For a curated, filterable list of compatible species, see Tiger Badis tank mates.
How do you tell male from female Tiger Badis?
Sexual dimorphism is clear in adults. Males are slimmer and significantly more colourful, displaying intense dark barring against a vivid background that can shift from cream to gold to olive depending on mood and condition. The barring extends prominently into the caudal fin. Females are noticeably plumper — especially when gravid — and considerably duller, with softer, less defined bars. Females also tend to show a rounder belly profile even when not carrying eggs.
Distinguishing juveniles is harder; wait until fish are close to adult size before attempting to sex them.
How do Tiger Badis breed?
Breeding is rated hard and is not a casual undertaking. The species is a cavity spawner: the male courts the female and, once spawning occurs in a tight space (a cave, hollow tube or upturned flower pot), he guards and tends the eggs until they hatch. The pair must be conditioned on a rich live-food diet for several weeks before any spawning attempt.
A dedicated breeding tank of around 40–57 L (10–15 gal), dimly lit, with multiple spawning caves and very soft, slightly acidic water, gives the best results. After spawning, remove the female to prevent the guarding male from harassing her. Fry are tiny and require infusoria or freshly hatched baby brine shrimp as first foods. Success rates are low even for experienced breeders, and the species is rarely bred in captivity.
What diseases are common in Tiger Badis?
The most likely health problems are ich (white spots, triggered by chilling or stress), bacterial infections from poor water quality, and internal parasites in wild-caught specimens. Because Tiger Badis are often imported wild-caught, a quarantine period of at least four weeks in a separate tank before introduction is strongly advisable.
Prevention is straightforward: stable cool water, regular water changes, appropriate feeding, and not overstocking. Avoid sudden temperature swings — this species is particularly vulnerable to chilling given its narrow temperature window.
Health note: medication dosing and disease diagnosis are beyond the scope of a care profile. For sick fish, confirm symptoms against a reputable veterinary or fish-health source before treating.
How long does a Tiger Badis live?
With attentive care and appropriate conditions, Badis kyar can live 5–8 years — a respectable lifespan for such a small fish. The keys are consistent cool temperatures, a varied live-food diet, low stress from over-crowding or incompatible tank mates, and regular maintenance. Wild-caught individuals may need extra attention in the first months to clear parasites and acclimate to captive conditions, but once settled they are generally robust and long-lived.

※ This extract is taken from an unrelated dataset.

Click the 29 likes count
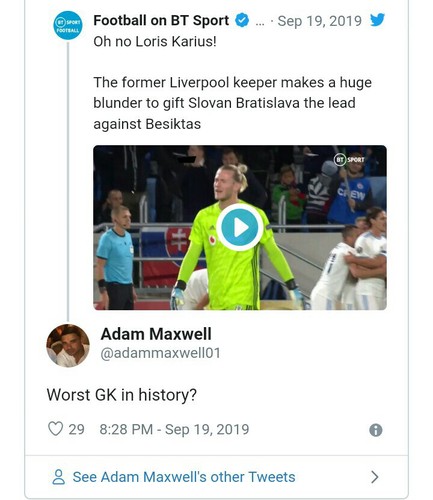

Frequently asked questions
Can Tiger Badis be kept with other fish?
Yes, but choose tank-mates carefully. Badis kyar is shy and will be outcompeted for food by fast or bold species. Small, peaceful nano fish that occupy the upper water column — such as small rasboras or pencilfish — work well. Avoid nippy or boisterous companions.
What do Tiger Badis eat?
They are dedicated carnivores that strongly prefer live or frozen meaty foods: daphnia, baby brine shrimp, cyclops and micro-worms. Dry foods are usually refused, so plan to offer live or frozen items daily.
What you need to keep a tiger badis
The baseline is a heated, filtered 57 L+ tank: a reliable heater to hold 22–24 °C (72–75 °F), a gentle filter that won't batter a tiger badis in the current, and a tight-fitting lid. Cycle the tank fully before adding any fish.